Nella realtà gli esseri umani non agiscono sempre e solo secondo la logica. Ancor meno quando commettono un crimine. Di esempi ne abbiamo a iosa. Dico giusto i primi due che mi tornano alla memoria.

L’uomo che alcuni mesi fa ha ucciso Ashley Olsen a Firenze non si è nemmeno posto il problema di occultare le proprie tracce biologiche, poi ha preso il cellulare della vittima e ci ha inserito la propria SIM.

Anni fa, due coniugi vennero attirati sulle colline versiliesi e uccisi nella loro auto. A bordo c’era anche il figlio di pochi mesi. Passarono alcune ore prime che il delitto venisse scoperto. In quelle ore, uno degli assassini tornò a dare il biberon al piccolo.

Sensi di colpa, desiderio inconscio di essere scoperti, coesistenza instabile di aggressività distruttiva e di slanci di compassione, di ubris e di pietas. Piaccia o meno, gli esseri umani sono così: complessi, ondivaghi e imprevedibili.

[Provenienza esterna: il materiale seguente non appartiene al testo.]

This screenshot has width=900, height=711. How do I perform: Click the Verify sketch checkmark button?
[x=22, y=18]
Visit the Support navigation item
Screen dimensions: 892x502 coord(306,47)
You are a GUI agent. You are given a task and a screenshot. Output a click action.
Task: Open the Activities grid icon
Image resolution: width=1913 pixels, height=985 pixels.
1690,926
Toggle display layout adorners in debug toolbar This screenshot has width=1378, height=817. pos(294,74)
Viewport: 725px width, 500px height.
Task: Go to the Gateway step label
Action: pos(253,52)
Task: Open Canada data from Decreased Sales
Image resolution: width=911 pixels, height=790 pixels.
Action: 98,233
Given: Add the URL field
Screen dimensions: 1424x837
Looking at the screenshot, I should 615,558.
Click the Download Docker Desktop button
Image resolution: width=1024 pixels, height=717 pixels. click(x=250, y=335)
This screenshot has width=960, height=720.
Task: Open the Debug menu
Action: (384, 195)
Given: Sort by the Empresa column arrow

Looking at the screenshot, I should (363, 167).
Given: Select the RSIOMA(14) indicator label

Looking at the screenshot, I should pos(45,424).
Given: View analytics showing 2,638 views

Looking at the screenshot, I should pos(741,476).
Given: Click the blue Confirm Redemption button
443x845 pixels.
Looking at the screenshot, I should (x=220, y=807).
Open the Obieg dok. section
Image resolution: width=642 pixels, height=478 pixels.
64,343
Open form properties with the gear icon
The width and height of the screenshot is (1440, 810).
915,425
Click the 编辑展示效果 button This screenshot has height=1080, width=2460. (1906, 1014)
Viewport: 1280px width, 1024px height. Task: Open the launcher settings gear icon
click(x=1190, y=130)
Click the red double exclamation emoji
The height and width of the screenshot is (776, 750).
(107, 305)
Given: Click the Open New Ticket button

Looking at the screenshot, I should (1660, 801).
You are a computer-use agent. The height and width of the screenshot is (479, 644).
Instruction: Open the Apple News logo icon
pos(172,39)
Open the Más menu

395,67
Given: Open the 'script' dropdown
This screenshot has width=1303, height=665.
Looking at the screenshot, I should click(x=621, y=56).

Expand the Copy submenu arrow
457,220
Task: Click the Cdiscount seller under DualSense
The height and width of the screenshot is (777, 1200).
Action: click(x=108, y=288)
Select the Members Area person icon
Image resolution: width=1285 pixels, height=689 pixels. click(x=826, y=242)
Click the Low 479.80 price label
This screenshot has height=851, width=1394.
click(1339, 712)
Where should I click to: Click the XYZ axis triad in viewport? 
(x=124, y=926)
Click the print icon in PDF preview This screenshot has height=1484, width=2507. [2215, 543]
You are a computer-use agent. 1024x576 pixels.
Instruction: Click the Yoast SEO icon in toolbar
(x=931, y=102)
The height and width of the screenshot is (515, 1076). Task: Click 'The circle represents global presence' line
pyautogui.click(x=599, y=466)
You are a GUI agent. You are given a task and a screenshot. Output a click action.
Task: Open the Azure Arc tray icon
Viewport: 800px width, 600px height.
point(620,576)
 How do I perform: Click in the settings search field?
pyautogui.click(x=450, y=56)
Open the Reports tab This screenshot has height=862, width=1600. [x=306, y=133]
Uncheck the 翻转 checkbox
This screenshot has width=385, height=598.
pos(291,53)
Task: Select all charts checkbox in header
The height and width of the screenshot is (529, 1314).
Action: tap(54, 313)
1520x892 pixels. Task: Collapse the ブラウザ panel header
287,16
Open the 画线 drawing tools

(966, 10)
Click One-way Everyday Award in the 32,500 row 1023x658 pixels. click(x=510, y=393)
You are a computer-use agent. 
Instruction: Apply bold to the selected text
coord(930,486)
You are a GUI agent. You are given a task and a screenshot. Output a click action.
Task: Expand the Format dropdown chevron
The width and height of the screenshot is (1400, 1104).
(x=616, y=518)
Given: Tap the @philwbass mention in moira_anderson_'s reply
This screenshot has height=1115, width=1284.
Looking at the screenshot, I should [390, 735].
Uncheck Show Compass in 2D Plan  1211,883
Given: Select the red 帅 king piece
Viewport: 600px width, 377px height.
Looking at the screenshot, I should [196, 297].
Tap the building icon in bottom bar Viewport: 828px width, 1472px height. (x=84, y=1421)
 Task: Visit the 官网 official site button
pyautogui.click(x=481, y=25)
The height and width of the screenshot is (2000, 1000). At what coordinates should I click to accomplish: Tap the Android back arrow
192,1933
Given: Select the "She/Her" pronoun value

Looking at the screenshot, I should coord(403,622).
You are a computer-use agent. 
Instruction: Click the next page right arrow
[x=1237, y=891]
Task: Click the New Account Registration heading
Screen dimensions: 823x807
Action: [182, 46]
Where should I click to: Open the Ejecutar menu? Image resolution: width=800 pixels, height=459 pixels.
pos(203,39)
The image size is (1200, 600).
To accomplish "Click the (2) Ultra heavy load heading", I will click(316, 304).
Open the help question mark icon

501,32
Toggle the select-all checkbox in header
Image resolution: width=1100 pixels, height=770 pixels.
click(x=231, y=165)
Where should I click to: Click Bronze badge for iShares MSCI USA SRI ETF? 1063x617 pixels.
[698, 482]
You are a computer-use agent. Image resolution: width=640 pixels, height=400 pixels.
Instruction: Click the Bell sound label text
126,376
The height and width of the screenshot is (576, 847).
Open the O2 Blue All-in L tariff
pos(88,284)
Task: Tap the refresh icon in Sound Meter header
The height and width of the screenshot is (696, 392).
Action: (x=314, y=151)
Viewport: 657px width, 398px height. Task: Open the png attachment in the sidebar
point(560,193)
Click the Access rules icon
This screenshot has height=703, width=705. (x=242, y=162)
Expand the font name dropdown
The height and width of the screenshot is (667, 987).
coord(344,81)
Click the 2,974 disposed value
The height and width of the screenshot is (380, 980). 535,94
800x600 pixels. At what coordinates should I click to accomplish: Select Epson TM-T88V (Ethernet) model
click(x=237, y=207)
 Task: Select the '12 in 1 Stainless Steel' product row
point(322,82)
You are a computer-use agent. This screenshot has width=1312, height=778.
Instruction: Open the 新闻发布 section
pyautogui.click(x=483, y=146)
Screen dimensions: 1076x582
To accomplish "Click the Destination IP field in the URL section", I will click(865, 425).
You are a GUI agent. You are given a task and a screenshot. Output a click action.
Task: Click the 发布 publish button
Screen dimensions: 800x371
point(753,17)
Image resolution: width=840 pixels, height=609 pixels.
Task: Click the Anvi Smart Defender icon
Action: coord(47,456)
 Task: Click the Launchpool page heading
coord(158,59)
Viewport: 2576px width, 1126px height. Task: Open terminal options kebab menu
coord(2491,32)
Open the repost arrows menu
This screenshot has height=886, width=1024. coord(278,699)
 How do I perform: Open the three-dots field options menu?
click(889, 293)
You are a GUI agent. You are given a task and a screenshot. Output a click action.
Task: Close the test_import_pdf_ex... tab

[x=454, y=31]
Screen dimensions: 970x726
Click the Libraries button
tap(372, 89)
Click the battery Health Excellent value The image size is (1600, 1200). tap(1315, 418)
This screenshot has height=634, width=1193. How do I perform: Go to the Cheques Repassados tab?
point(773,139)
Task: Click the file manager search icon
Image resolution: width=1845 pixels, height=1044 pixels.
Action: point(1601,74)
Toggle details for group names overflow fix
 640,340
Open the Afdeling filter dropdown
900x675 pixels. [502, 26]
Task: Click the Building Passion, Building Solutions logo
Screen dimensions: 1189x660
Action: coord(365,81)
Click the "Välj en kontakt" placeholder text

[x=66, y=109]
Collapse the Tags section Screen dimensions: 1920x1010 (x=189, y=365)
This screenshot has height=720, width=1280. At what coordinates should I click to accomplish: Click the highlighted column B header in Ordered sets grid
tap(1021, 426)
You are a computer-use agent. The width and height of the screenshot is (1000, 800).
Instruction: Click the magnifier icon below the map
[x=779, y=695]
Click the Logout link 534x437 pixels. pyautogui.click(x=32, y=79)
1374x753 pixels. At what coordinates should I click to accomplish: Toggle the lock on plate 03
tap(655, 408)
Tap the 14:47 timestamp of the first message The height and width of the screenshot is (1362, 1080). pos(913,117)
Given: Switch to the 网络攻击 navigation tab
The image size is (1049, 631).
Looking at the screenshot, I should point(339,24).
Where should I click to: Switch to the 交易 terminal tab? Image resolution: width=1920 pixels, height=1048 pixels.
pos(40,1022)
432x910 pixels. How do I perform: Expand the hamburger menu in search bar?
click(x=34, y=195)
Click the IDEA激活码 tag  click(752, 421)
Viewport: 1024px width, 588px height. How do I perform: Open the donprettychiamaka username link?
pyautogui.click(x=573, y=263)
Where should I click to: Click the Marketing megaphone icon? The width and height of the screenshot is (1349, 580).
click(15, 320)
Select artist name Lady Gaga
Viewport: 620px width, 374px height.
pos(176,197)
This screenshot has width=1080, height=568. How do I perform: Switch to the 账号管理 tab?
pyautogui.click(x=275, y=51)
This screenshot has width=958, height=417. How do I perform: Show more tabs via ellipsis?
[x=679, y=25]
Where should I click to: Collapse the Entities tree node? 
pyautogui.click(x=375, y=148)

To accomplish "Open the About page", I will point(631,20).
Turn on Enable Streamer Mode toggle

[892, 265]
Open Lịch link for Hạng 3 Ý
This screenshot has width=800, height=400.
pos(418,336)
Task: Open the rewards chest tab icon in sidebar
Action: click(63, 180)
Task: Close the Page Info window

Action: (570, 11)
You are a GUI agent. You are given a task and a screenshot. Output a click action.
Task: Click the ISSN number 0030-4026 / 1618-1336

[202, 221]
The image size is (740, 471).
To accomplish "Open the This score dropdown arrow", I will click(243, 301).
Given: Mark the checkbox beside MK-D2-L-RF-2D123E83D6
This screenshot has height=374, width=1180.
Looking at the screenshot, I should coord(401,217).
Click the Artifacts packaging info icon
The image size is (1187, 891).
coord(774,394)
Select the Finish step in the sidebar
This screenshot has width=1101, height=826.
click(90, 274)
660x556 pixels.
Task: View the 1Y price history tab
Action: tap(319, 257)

Giorgio Scerbanenco sosteneva invece che alla fin della fiera chi delinque non è mai così intelligente. Affermazione generica che ci conduce però verso un punto rilevante: la maggior parte dei delitti commessi nella realtà non sono il frutto di un diabolico piano premeditato fin nei minimi particolari. Le menti sopraffine dei supervillains, gli Hannibal Lecter, gli arcicriminali alla Moriarty sono invenzioni letterarie. Affascinanti, ma oggi sempre più impraticabili in uno scenario di narrazione minimamente realista. Gli assassini della cronaca uccidono in modo improvviso e improvvisato, talvolta maldestro. Vogliamo dirla brutalmente? Se non vengono scoperti è solo perché gli va di culo.

Gli assassini della cronaca odierna sembrano inoltre i primi a essere inconsapevoli di quanto hanno fatto. Nella maggior parte dei casi è il loro punto debole, talvolta dà loro un’incredibile resistenza alla pressione, perché non avvertono alcun cuore rivelatore battere sotto le assi dell’impiantito. Sono impreparati alle conseguenze del loro crimine, spesso si sono parati le spalle con alibi molto fragili. Il delitto li scaraventa indietro, ancora più duramente, nella crudele realtà da cui volevano fuggire eliminando la vittima. Più che la loro colpa (un sentimento a cui spesso sono totalmente estranei), negano l’evidenza. L’evidenza del loro irreparabile fallimento.

 

Ecco perché una crime story realista (e magari anche realistica) può oggi trovare il suo spazio anche fra il momento del delitto e il momento in cui il colpevole cede, si tradisce, confessa o viene scoperto in base a un protocollo investigativo privo di intuizioni sbalorditive. Che siano due ore, due giorni o due settimane, non importa. Broadchurch ci mostra come questo spazio possa contenere una storia bellissima, un piccolo grande universo di relazioni umane, autentico oggetto della nostra indagine. È il tempo sospeso in cui colpevoli, vittime e indagatori si ritrovano tutti ostaggio della verità. Una verità terribile e incombente, da occultare o da svelare, imminente ma inafferrabile. È cercando, temendo, aspettando questa verità che ogni personaggio scopre delle verità su se stesso.

In fondo non dimentichiamoci la lezione di Simenon: quando voleva consegnarci i ritratti più intimi (e indimenticabili) del borgomastro di Furnes, di Popinga che guardava passare i treni o del medico di campagna Charles Alavoine, lasciava da parte Maigret e i canoni del più classico whodunit.

Per noi del terzo millennio la situazione è divenuta assai più stringente. Le indagini poliziesche per come sono oggi rischiano di comprimere la narrazione, invece di farla sgorgare. Se prese come irrinunciabile baricentro della storia, sono più un ostacolo che uno strumento, sempre che vogliamo raccontare ciò che abbiamo detto di voler raccontare: gli abissi dell’animo umano o l’anima nera di una città, un quartiere, una comunità.